Boomers embrace housing design by Greg Natale

SYDNEY: Greg Natale one is of Australia’s most in-demand designers. With an innate talent for visual art, he’s strung together qualifications in both architecture and interior design.

As well as concurrently tackling scores of residential and commercial projects, Natale’s Sydney practice produces homewares including tiles, carpets, wallpaper and furniture.

Like his tailored interiors, these products are recognisably “by Greg Natale” – fearlessly displaying key themes of black and white (“so glamorous and polished”); bold patterning (“pattern in wallpapers and rugs is fundamental and where I start”); and colour (“block colour in sofas and furniture. And whereas an amateur will start with colour, it’s the last thing I do”).

Layering styles based on shapes and balances rather than similar vintages is another Natale approach. “There are no rules to it,” he says. “But eclecticism is not about throwing everything at a room. It’s picking three styles – say art deco, ’70s (hot right now), and modern – and putting them together to balance subtly and sublimely.”

Also an author, with one best-seller down and another pending, Natale, 42, is so busy you can only wonder how he does it. “I’ve just got a lot of energy,” he demurs. “I like to get things done.”

To add one more item to his to-do list, Natale is doing duty as a past winner and current expert jurist for the 2016 Interior Design Excellence Awards (IDEA).
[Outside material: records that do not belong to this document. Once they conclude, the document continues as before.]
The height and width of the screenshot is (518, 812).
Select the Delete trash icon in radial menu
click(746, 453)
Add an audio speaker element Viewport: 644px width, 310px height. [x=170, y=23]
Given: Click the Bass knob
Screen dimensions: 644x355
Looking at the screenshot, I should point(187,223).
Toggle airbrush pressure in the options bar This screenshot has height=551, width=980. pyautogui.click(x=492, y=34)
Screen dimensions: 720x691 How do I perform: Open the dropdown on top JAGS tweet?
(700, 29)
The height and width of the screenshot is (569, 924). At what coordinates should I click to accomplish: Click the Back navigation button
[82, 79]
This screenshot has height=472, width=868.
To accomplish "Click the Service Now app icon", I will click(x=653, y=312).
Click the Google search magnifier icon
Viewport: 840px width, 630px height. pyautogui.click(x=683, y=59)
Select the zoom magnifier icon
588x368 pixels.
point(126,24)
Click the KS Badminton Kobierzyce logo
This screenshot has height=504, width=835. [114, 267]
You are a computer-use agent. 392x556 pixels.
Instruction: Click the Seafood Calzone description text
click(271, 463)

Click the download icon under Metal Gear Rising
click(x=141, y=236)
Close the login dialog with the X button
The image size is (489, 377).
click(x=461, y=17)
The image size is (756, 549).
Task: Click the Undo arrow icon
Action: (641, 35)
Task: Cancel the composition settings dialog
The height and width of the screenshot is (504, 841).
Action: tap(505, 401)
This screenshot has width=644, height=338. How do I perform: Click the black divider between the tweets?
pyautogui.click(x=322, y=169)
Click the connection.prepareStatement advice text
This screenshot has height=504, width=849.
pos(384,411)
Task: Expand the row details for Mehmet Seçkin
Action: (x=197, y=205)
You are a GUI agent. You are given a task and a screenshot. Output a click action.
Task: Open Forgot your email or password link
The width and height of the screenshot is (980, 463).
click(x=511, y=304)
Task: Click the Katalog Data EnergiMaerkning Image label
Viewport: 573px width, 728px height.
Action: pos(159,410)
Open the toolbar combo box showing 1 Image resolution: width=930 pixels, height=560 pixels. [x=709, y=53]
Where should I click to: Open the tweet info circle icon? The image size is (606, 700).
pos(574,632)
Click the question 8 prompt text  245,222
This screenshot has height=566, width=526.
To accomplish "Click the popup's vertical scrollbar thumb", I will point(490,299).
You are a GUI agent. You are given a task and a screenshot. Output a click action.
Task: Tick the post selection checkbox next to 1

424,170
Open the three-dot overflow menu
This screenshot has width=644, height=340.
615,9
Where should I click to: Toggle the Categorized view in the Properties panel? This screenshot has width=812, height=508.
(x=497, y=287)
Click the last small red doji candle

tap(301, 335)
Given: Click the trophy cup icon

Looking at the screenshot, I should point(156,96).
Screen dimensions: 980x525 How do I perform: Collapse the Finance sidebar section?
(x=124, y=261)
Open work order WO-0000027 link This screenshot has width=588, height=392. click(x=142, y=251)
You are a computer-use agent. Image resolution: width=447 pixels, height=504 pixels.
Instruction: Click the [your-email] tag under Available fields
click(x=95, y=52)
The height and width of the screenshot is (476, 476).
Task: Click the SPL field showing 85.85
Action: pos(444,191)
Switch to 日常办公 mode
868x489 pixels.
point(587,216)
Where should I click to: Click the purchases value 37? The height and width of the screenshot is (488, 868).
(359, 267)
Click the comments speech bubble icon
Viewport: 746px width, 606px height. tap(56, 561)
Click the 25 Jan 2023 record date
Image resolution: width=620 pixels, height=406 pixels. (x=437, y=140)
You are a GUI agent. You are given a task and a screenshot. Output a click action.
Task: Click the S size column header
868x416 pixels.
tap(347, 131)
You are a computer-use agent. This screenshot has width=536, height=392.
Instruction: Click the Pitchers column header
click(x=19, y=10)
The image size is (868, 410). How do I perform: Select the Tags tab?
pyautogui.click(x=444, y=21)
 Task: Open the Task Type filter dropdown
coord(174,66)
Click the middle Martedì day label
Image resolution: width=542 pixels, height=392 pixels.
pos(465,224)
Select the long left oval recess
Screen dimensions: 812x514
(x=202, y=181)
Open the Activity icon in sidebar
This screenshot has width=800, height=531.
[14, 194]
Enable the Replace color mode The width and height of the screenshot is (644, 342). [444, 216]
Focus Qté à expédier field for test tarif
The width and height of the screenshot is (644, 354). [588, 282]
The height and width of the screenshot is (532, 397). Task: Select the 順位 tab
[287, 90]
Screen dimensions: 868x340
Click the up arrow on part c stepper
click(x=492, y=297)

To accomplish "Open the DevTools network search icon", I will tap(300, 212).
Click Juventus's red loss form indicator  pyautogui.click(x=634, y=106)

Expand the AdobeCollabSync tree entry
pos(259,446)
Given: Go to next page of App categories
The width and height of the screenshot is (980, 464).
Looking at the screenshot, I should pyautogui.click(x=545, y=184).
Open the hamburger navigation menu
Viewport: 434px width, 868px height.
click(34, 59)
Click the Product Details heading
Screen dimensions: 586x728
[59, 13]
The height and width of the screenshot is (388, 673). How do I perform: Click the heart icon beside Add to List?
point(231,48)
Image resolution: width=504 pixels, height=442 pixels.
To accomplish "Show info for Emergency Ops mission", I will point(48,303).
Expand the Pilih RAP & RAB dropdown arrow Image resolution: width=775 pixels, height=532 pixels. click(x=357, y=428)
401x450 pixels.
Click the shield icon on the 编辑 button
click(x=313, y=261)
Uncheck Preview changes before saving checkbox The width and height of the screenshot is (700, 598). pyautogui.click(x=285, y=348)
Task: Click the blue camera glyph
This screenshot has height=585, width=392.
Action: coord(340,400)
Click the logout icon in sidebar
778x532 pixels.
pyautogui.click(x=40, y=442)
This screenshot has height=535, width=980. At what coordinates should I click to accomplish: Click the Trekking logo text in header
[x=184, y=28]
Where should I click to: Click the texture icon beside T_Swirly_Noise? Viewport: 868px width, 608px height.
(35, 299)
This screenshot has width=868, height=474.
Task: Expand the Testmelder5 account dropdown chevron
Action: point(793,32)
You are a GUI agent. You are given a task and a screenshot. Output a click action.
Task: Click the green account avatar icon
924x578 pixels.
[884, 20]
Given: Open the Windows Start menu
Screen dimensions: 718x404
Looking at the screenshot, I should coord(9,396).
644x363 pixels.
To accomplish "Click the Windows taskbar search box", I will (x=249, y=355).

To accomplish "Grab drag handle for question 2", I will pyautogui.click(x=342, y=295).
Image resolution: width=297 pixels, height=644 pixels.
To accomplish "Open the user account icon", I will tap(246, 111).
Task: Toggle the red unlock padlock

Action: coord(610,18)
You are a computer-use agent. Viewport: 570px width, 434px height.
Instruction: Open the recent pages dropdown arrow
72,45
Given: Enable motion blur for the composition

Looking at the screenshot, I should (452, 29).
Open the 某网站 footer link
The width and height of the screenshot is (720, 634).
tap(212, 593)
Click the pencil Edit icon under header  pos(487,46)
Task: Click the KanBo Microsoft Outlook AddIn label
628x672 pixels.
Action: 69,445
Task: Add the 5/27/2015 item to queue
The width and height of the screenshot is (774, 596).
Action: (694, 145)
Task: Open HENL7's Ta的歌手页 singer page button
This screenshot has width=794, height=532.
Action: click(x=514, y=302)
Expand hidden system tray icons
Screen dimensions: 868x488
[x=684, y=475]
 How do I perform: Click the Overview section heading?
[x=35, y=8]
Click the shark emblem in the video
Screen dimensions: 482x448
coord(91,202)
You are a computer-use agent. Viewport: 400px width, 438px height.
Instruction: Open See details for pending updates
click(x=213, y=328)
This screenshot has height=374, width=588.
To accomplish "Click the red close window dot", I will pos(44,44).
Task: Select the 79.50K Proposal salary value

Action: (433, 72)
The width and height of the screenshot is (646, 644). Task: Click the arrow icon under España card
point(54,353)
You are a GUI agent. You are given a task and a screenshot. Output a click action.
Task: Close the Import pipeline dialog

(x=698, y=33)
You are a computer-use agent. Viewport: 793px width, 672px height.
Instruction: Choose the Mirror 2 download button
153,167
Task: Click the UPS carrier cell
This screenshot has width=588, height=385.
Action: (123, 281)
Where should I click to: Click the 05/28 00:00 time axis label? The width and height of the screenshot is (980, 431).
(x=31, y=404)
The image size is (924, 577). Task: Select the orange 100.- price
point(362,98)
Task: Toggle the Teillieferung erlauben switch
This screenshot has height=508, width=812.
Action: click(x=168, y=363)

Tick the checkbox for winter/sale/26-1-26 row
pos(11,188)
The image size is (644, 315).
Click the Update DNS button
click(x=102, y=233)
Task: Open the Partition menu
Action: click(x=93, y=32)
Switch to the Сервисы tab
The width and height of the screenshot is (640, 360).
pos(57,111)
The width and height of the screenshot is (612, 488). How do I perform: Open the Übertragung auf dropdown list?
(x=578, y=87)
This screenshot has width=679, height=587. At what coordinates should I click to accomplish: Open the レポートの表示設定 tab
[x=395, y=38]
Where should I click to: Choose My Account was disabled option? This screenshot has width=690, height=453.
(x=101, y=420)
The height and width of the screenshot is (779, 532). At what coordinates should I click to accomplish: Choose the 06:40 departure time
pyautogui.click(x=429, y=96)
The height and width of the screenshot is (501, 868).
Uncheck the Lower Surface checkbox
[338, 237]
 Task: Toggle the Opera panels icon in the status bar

He recently cast his eye over the nearly 200 entries for the various categories and was pleased not only by the overall standard – “which is great!” – but by many entrants displaying “on-trend” features in inspired projects.

While not necessarily the winners (who will be announced in November) some of the most memorable projects for him were:

SJB Interiors’ Peninsula House on Victoria’s Mornington Peninsula: “Very layered. I loved the use of the timber on walls and ceilings, which is very on-trend. The great bursts of burnt orange and mustards, and the mix of vintage and new furniture was cool. A really cool house.”

Natale also admired SJB’s “Pacific Lighthouse” at Bondi: “Awesome. A penthouse, it was obviously expensively done but, being so site specific, really suited where it was because it came out very relaxed and almost bohemian.”

Demonstrating how much residential style now influences retail – “just as commercial was influencing residential 10 years ago”, Natale picked out Hecker Guthrie’s Melbourne Pittella store fitout “that is restrained but with display that is built in, like pieces of furniture. It’s beautiful”.

With praise rising to terms such as “incredible”, he referred to Smart Design Studio’s extraordinary Chippendale house, Indigo Slam, that has already won the a 2016 NSW AIA residential award. “Look at the floors. Look at the brass fittings in the bathrooms. It could have come out so cold or like a space ship, but the extra layers so lifted it that it’s incredible.”

Coming from one named as one of the world’s most visionary designers, that is praise indeed!